Aquaculture Africa 2023

November 13 - 16, 2023

Lusaka, Zambia

PRODUÇÃO EM PROJETO PILOTO DE AQUAPONIA

Carlos Andrade, K. Andrade and M. Andrade

 

Centro Piloto de Pesquisas ECOCENTER PEIXES, LDA  

(Aquicultura e Aquaponia)

Barra do Bengo, Cacuaco, Luanda-Angola

Corresponding author: Carlos Andrade

jaulaflutcagsa@gmail.com

 



Angola is strongly engaged in the development of aquaculture to improve per capita fish consumption to reach desired levels worldwide.

The Aquaponics pilot project combined cultivation of fish and plants, in a symbiotic environment using conventional methodology in fish farming of the Thai or Redbreast Tilapia (Coptodon rendalli) in an aquaponics system. This approach was implemented at the ECOCENTER PEIXES, Lda, Research Pilot Center, in order to obtain greater yield with the use of this technology.

Aquaponics is an excellent plant production system that uses wastewater from fish farming to fertilize the plants and thereby, avoids the emission of ammonia and nitrogenous compounds into the environment.
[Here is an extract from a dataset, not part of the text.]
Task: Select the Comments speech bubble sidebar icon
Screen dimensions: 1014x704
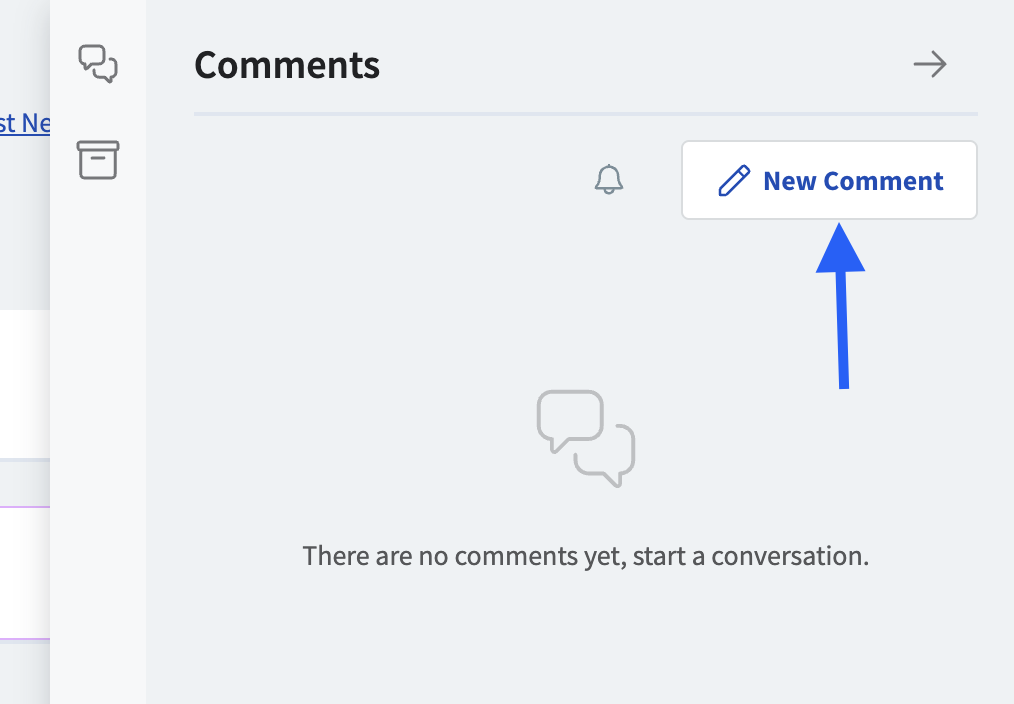Action: tap(97, 63)
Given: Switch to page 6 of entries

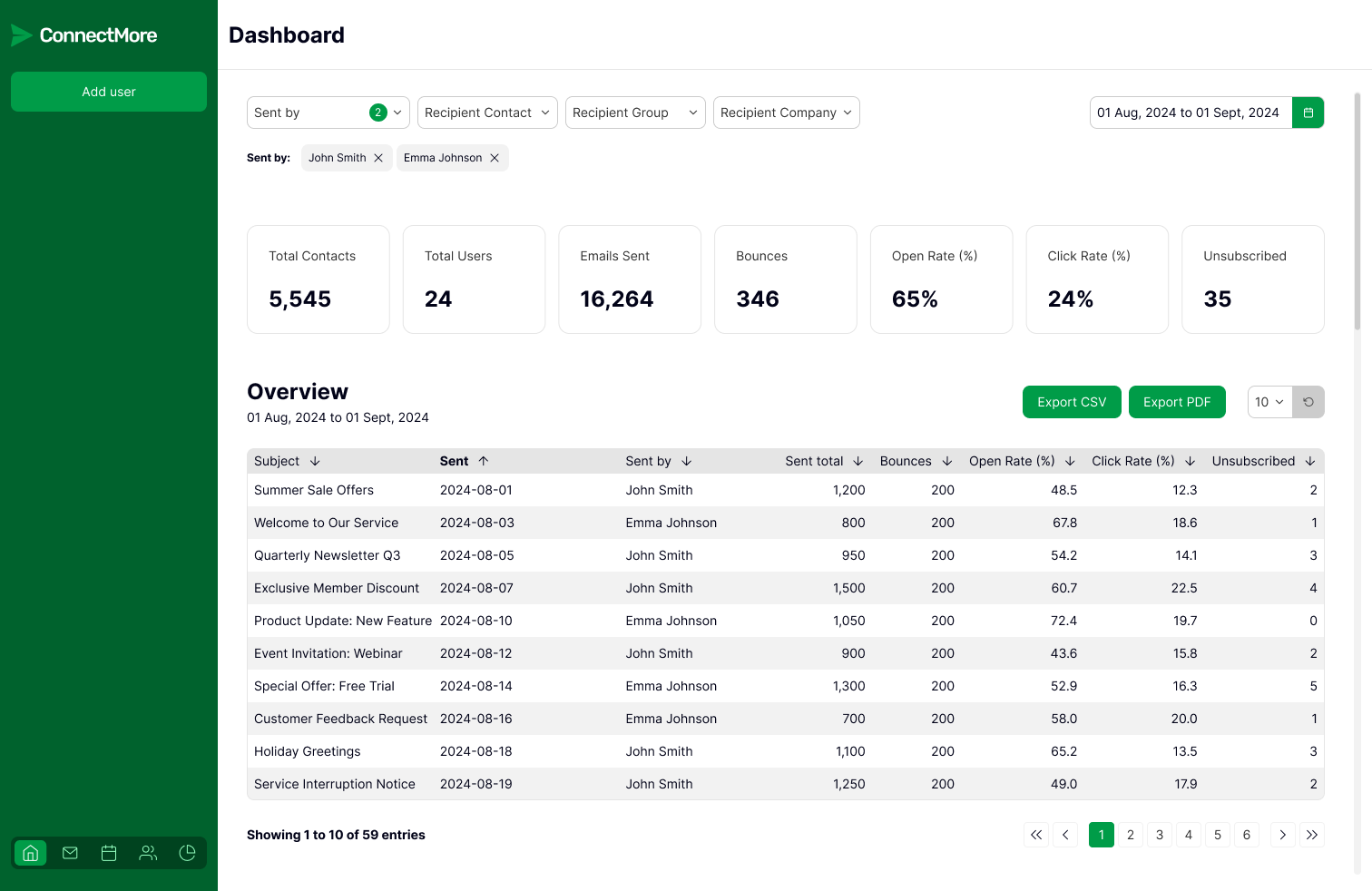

It also allows better extraction and use of the remaining nutrients from the feed, concentrated at the bottom of the fish farming tanks.
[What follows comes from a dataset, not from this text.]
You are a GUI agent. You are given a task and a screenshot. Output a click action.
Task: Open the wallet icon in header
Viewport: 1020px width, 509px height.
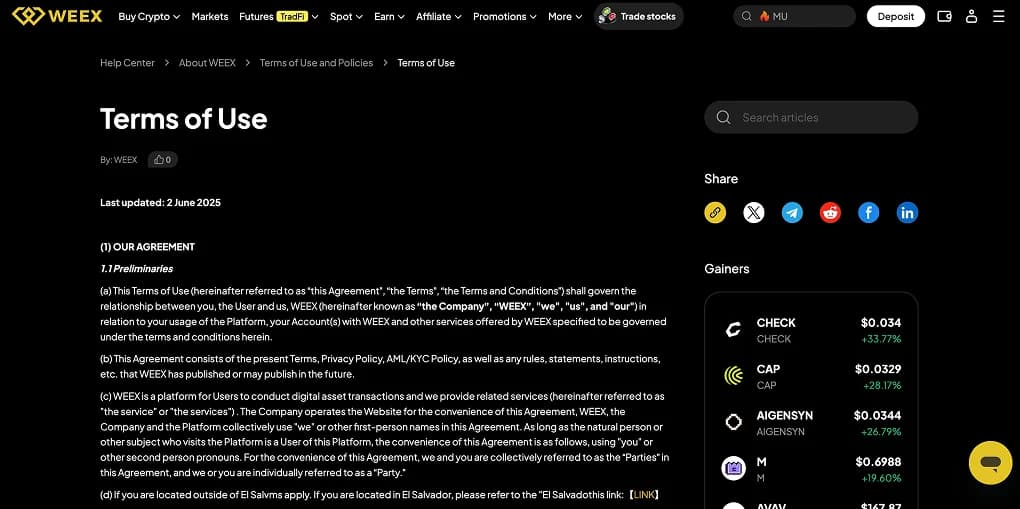tap(944, 16)
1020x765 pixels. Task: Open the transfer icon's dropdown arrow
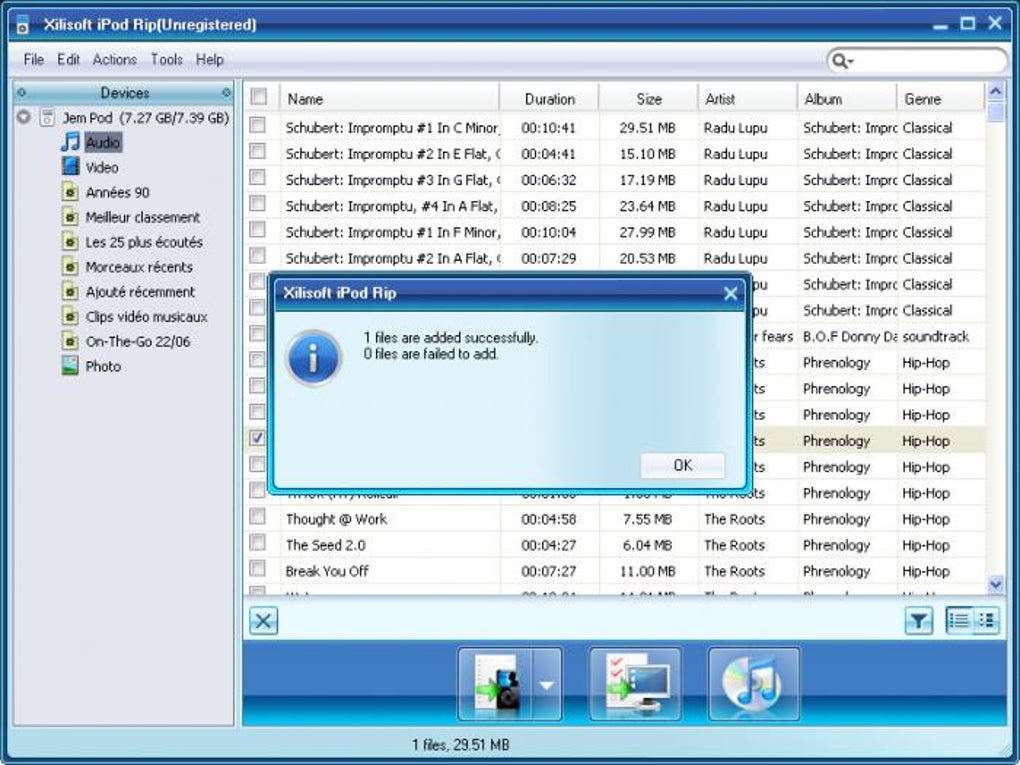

In this pilot project, 12 breeders of Coptodon rendalli were used, weighing 250 to 300 g on average, in a 3m3 circular tank, with a 1000 L biofilter, 0.5 CV electric pump and 200 L decanter.

To feed the fish, a compound with local raw materials was used as an alternative feed ingredient, based on cornflour, cassava corn meal, rice bran, mucua, soy beans, coconut oil, leaves of Amaranthus caudatus, sweet potato and Moringa oliefera, and, as animal protein, fish meal of Sardinella aurita, insect larvae of Catato angolensis, which provided a food conversion rate of 1.5 kg of feed to 1.0 kg of fish biomass during 8 months of closed and recycled cultivation.
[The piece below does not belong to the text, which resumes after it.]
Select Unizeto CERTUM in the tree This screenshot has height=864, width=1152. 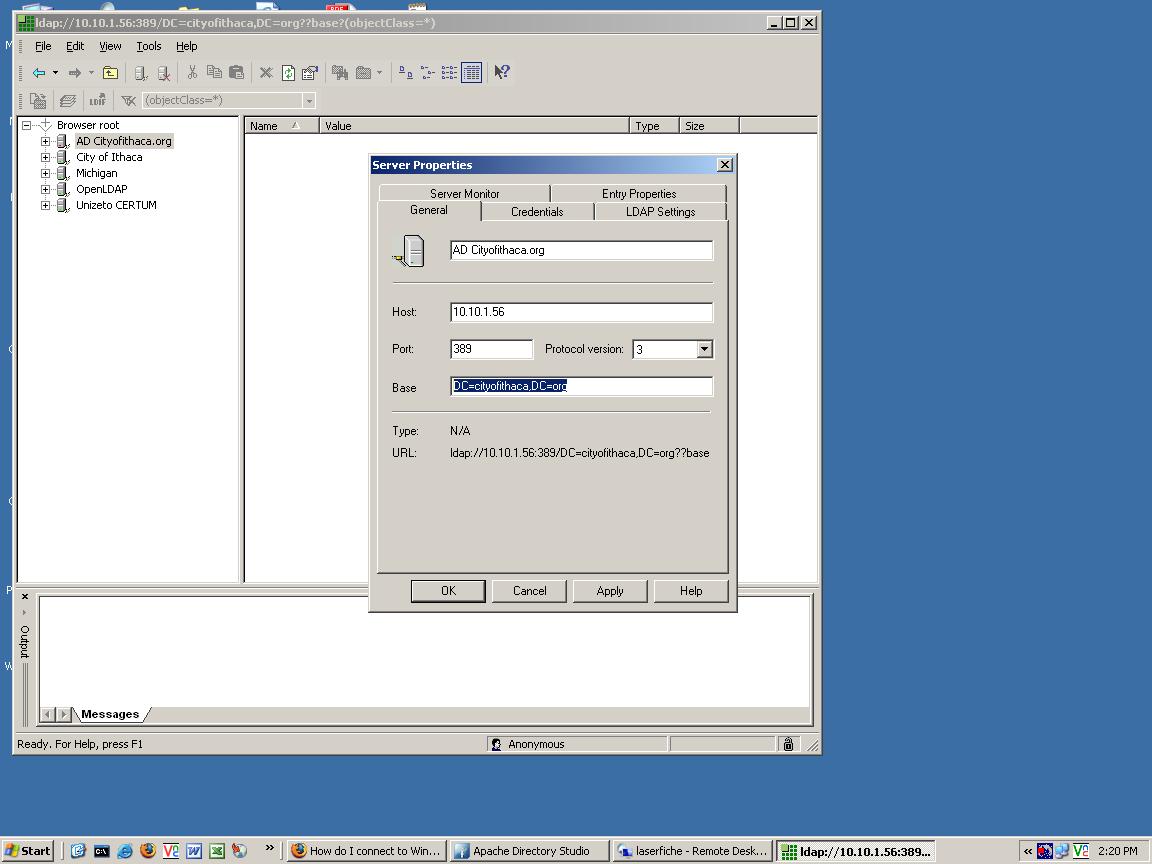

The results showed rapid growth of vegetables, Lettuce and Mint, in 45 and 60 days without the use of soil or pesticides, and a high average yield of the species under cultivation.

Excellent yields were also achieved in terms of vegetable growth, with the replacement of Redbreast Tilapia by the Catfish Clarias gariepinus, finally concluding that the combination of aquaculture with agriculture is a perfect symbiosis for the environment and a strong and sustainable blue economy.

Angolan demography is growing, and encouraging aquaculturists to cultivate organic fish and plants in combination, as they are alternative foods with high sources of animal and vegetable protein, to provide sustainable food for the Angolan population is the main challenge of this work.